When free music identifier Shazam, one of iPhone’s flagship apps, launched a paid version in November, many existing users would have been forgiven for being annoyed by a new five-uses-a-month limit on the free old counterpart.

But, one month on, the $4.99 (£2.99) Shazam Encore is #2 in iTunes paid music apps chart, the same position as was occupied by the free equivalent. It’s a freemium strategy that appears to be working. Shazam CEO Andrew Fisher won’t detail numbers but tells us: “The uptake of Encore has exceeded our expectations.”

Why did Fisher go paid? “We’re moving to this freemium model,” he says. “iPhone was the first time Shazam was made available free of charge to users. We wanted to converge on a standard pricepoint (across handsets). We’d had more than 120 reviews on the app store – when we read them, a lot of people said ‘we don’t understand why they don’t charge’ – so we saw value in that.”

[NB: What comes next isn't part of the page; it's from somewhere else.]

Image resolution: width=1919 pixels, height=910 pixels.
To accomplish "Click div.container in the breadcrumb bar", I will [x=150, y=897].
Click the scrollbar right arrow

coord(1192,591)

What proportion of free-to-paid would Shazam like to see? “It’s too early to say,” Fisher says. The company will today announce a targeted Christmas iPhone discount, to $2.99 (£1.79), to drive subs.

Shazam is looking promising. Already profitable before 2009 began and available in over 150 countries, it ends the year having achieved its target of building an impressive 50 million users, and Fisher is sticking to the aim, detailed to us in May, of doubling that in 12 months.

“We’ve been achieving 500,000 new users every week since January,” Fisher says.

And he’s not shying from October’s talk of an IPO. “Before now, I’d have said it’s not appropriate for a company the size of Shazam. But for us now, given the size we’re at and the opportunity we see in front of us, once you exceed 100 million users, you are significant.

“We see us as having one percent penetration of overall market of five billion handsets – so there’s a huge opportunity and there’s still a lot of work to get done. We’re focused on providing to all handsets including low-end and middle-tier.”

How will Shazam get there? Fisher hints at additions to the app’s feature set and roll-outs on more new handsets in the new year. “We don’t see a property that connects up the totality of the user experience.”